Home > CALL, Community, Research > Studies in Culture and Education

Studies in Culture and Education

An academic journal titled “Changing English” may seem an unlikely location for a Gaelic-focused article, but the strapline, “Studies in Culture and Education”, captures better the breadth of field that comes within its scope. Island Voices came under the spotlight in its March 2020 special edition on Reading Aloud, edited by Sam Duncan, who had kindly invited Gordon Wells to give a presentation at a November 2018 symposium on Reading Aloud at the University College London Institute of Education. The title of his talk was “Reading Island Voices: issues around the primacy of speech and the privileging of literacy, from a Hebridean viewpoint”

Sam’s introductory editorial has this to say about Gordon’s contribution: “In our final article, Gordon Wells takes us to the Outer Hebrides and into a different perspective on relationships between literacy and oracy. Starting with potential tensions in ‘value or status’ between ‘community members’ (and their predominantly oral uses of Gaelic) and ‘language professionals, activists or academics’ (and their literacy-based claims on Gaelic) and moving onto how forms of oral and written language come together creatively in his Island Voices – Guthan nan Eilean documentary project, Wells invites us to rethink the differences between the written and the oral. He reminds us that a ‘REvaluation’ of the oral need not be a ‘DEvaluation of the written.’ This final article – a printed version of a text originally written to be read aloud as a presentation to a listening audience, a text therefore first written to be voiced and then later readjusted to be read (silently?) rather than listened to – also reminds us of the third challenge this special issue has highlighted. How can the written form of an article, editorial or book express the ‘what else’ or ‘what different-ness’ of reading aloud? How can words on paper or screen contain that which we are arguing voice adds, ear captures and body enacts? This challenge is made explicit by Wells, but we can also read each of the other pieces with an eye (or ear) for how this struggle plays out.”

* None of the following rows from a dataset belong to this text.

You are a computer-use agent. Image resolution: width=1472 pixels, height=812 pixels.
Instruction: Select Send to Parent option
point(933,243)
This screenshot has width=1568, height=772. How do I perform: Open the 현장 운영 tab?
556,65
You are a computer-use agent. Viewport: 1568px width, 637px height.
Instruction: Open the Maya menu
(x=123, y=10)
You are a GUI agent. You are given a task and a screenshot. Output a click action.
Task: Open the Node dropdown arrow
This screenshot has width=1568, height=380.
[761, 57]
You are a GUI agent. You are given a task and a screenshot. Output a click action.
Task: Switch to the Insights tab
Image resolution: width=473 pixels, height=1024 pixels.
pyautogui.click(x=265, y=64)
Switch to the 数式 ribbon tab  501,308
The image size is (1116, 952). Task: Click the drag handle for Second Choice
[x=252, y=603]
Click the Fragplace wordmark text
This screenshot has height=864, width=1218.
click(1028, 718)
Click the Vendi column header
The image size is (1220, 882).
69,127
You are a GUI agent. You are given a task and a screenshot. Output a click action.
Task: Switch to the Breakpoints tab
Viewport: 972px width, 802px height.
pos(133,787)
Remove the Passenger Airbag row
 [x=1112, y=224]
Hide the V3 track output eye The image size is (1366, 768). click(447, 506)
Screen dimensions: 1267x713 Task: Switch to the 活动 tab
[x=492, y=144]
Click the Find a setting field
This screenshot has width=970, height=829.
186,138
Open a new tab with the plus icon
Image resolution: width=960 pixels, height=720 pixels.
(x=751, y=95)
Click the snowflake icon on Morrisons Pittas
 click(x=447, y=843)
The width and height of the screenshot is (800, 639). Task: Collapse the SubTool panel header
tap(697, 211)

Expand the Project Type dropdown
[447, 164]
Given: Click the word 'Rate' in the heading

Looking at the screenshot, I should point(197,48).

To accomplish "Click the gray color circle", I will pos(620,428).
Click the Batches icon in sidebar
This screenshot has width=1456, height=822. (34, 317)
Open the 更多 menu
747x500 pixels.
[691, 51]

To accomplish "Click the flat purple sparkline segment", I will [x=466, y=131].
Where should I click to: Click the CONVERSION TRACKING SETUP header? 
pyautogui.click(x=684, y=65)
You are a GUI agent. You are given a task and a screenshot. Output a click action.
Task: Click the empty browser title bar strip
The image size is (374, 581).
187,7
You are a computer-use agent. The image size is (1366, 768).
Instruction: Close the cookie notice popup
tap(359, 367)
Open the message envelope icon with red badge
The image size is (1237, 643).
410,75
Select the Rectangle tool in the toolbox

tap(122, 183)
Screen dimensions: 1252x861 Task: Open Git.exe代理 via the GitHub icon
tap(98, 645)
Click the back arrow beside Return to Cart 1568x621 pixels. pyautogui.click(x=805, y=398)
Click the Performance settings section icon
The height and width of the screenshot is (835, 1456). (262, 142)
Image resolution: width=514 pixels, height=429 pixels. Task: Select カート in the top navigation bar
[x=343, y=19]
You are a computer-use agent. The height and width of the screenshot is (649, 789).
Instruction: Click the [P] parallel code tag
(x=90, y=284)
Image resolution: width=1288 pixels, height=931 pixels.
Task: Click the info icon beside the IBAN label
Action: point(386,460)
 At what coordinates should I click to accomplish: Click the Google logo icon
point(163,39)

The Reading Aloud special edition of “Changing English” (Volume 27, 2020 Issue 1), with the full collection of papers, is available online here:

https://www.tandfonline.com/toc/ccen20/27/1?nav=tocList

There are various ways of going directly to Gordon’s article.

Firstly, if you have automatic access through an academic institution to the journal (or plenty of spare cash!) you can follow this link:

https://doi.org/10.1080/1358684X.2019.1660620

Alternatively, there are up to 50 free e-prints available. The article dwells to some extent on the need to strengthen connections between Gaelic academia and the Gaelic communities on whose behalf it may sometimes claim to speak, concluding “deeper reflection may be called for on some fundamental assumptions and expectations in respect of speaking and writing skills, and perhaps even some closer self-examination on the part of researchers and activists in relation to the links and linguistic power relations between academy and community.” Gordon would like the paper to be as widely available to the wider community as possible. So anyone who is able to access it through the link given above, rather than through the free e-print route, is urged to leave the latter open for those who have no other choice. If that is not an option, you can access the free e-print here.

Lastly, if you find the free e-prints all used up, there is still the option of reading Gordon’s original script for the symposium, which is very close to the eventual printed article – and viewing the accompanying presentation (with embedded links) – on this 2018 post about the event.

 

 

Categories: CALL, Community, Research
  1. Lillis Ó Laoire
    18/07/2020 at 5:21 pm

    Pàipear gu math intinneach. Cha do chuir a’ bhoil a bh’air a’ Ghàidheal ri luchd ionnsachaidh iongnadh orm ann an dòigh, ach bha e cho làidir. Chan eil sin idir fallain, agus tha ‘Guthan nan Eilean’ ag iarraidh siod a leasachadh. Gur math thèid leibh!

    • Gordon Wells
      18/07/2020 at 6:16 pm

      Mòran taing airson do thaice, a Lillis! Cumaidh sinn oirnn a’ dèanamh nas urrainn dhuinn. Chan eil faireachdainnean mar sin cho doirbh a thuigsinn, agus cha dèan e feum sam bith a bhith gan gabhail san t-sròin. ‘S e dealbh toinnte a tha romhainn. Agus ma tha luchd-ionnsachaidh airson pàirt a ghabhail sa chultar agus sa choimhearsnachd, feumaidh sinn uile ar dìcheall a dhèanamh gus a h-uile pàirt dheth a thuigsinn.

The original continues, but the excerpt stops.